== Exercise input ==
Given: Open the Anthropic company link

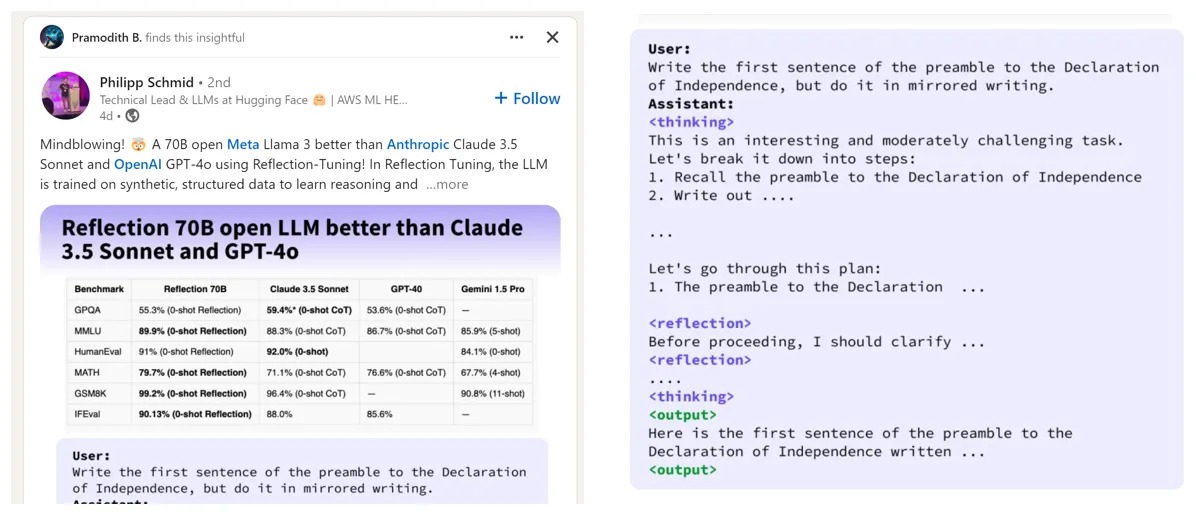Looking at the screenshot, I should point(418,145).
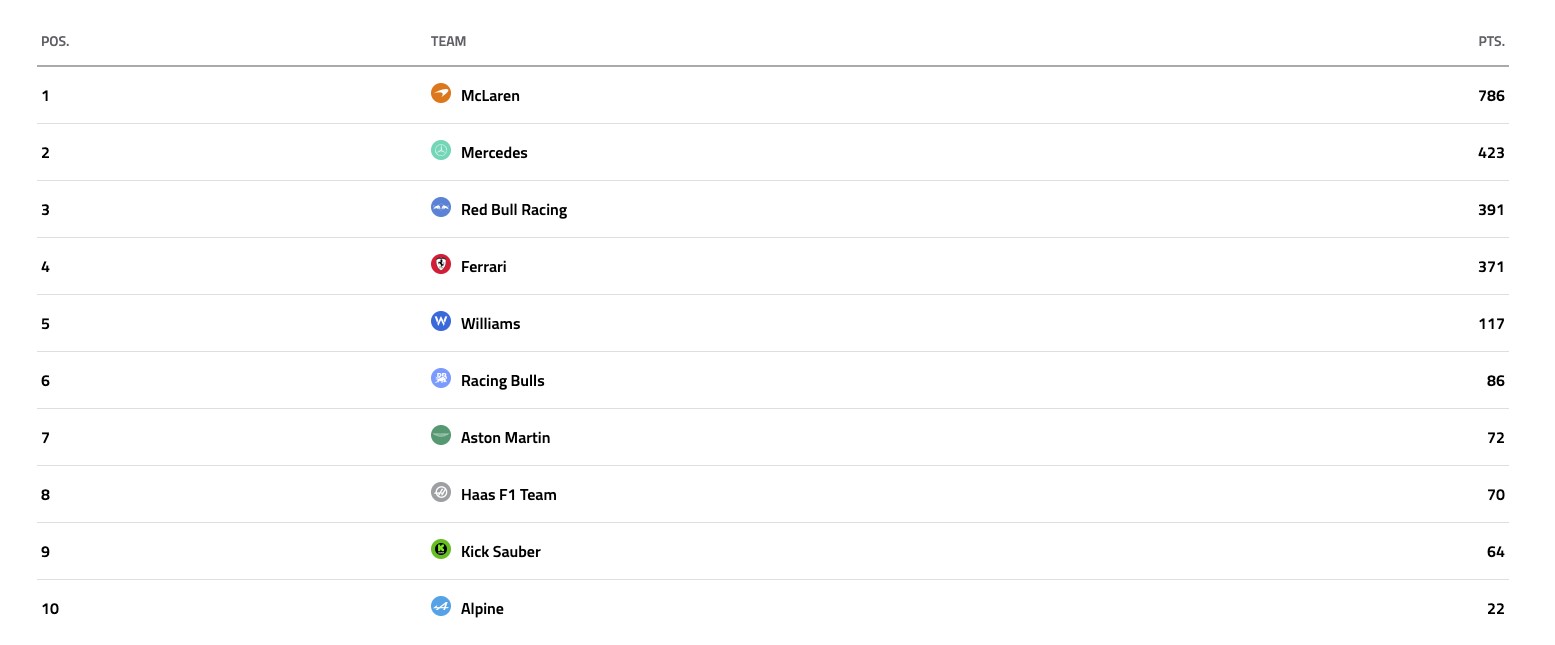Viewport: 1555px width, 645px height.
Task: Select the Williams team name
Action: pyautogui.click(x=490, y=324)
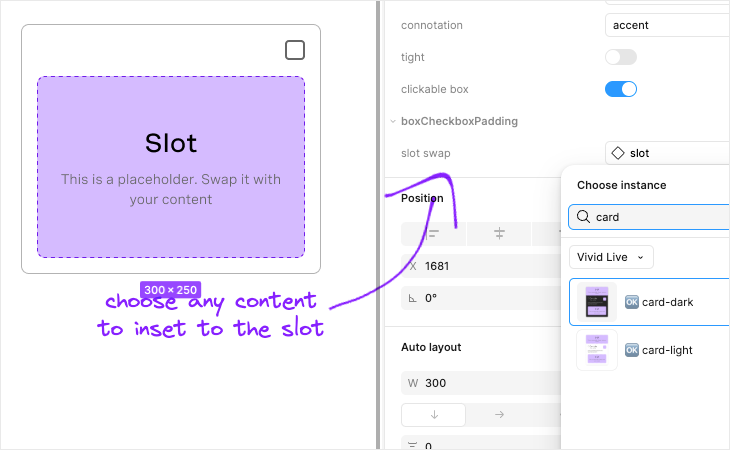Image resolution: width=730 pixels, height=450 pixels.
Task: Select horizontal auto layout direction arrow
Action: 499,415
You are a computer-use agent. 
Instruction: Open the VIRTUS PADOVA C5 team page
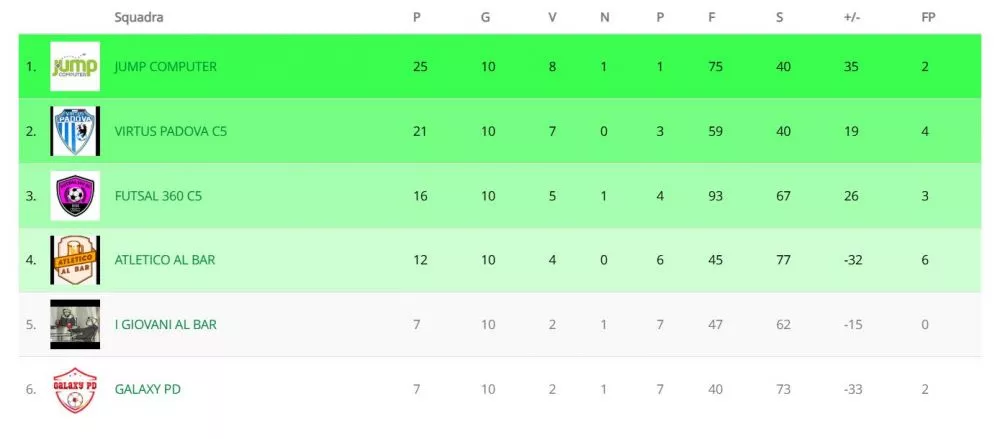pyautogui.click(x=171, y=131)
===
Exercise objective: Change "team page" to "club page" in the entries above, starting at the line that has "You are a computer-use agent." and continuing through the end of the entries, with everything else unchanged. Leave the pictures out of your answer.

Exercise solution:
You are a computer-use agent. 
Instruction: Open the VIRTUS PADOVA C5 club page
pyautogui.click(x=171, y=131)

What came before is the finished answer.